Lancashire cheese, a crumbly English cow's-milk cheese, is considered one of the premier products of the county.

Historically, it is associated with the town of Leigh, Lancashire. Today, however, it is hand made by 7 skilled cheese makers, all situated in and around the Ribble Valley and the Forest of Bowland, in the heart of rural Lancashire, yet close to Preston, Blackburn and Clitheroe.

At one time, almost everyone in Lancashire ate Lancashire Cheese, and most farms in the county made it in one form or another. Evidence suggests that cheese was being made in Lancashire from the 13th Century; however the style, texture and taste is unlikely to be what we recognise as Lancashire cheese today. Each farmer's wife would use the surplus milk from their farm to produce cheese that would sustain their family and supplement their household income. Historical records show Lancashire cheese was being transported by boat to London from Liverpool in the 1600's.

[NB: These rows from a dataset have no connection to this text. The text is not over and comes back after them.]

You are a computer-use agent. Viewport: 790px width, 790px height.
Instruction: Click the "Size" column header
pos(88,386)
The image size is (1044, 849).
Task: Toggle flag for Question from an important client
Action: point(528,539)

Around 1890, a Lancashire County Council employee named Joseph Gornall began visiting all the farms in Lancashire, observing the cheese making activity and giving practical advice on production and method. His aim was to standardise Lancashire Cheese production across the county and create a formal recipe and method - one that is still used to this day.

Back in the 1890's Lancashire farms tended to be small holdings and farmers often did not have enough surplus milk to make a whole cheese. So without refrigeration, the best way of keeping surplus milk was to turn it into curd and store it overnight at room temperature. This curd was then mixed with the curd from the following day and in some cases blended again with the day after.

It is this traditional method that makes Lancashire Cheese unique and is still adhered to by Lancashire cheese makers today. It is also the reason why Traditional Lancashire Cheese, which is known and Creamy and Tasty Lancashire, has such a rich buttery flavour and when melted gives a smooth and even consistency.

Creamy Lancashire cheese is matured for between 4 and 12 weeks. Anything that is matured for longer is classified as Tasty Lancashire. Tasty Lancashire can be aged for up to 24 months.

Crumbly Lancashire is a more recent creation and is the style of Lancashire Cheese that is better known outside of the region. Crumbly Lancashire was created in the 1960s, when Cheese Factors in Lancashire demanded a younger, less expensive cheese that could compete with competitors such as Cheshire, Caerphilly and Wenslydale. The crumbly form of Lancashire cheese, the kind most often mass-produced outside the county, and found in the supermarkets, is therefore a relatively recent marketing innovation - "New" Lancashire is made with only one day's milking, in a similar method to Cheshire cheese, because it is easier and less expensive to produce

Uses

Traditionally paired with Eccles cake and Chorley cake.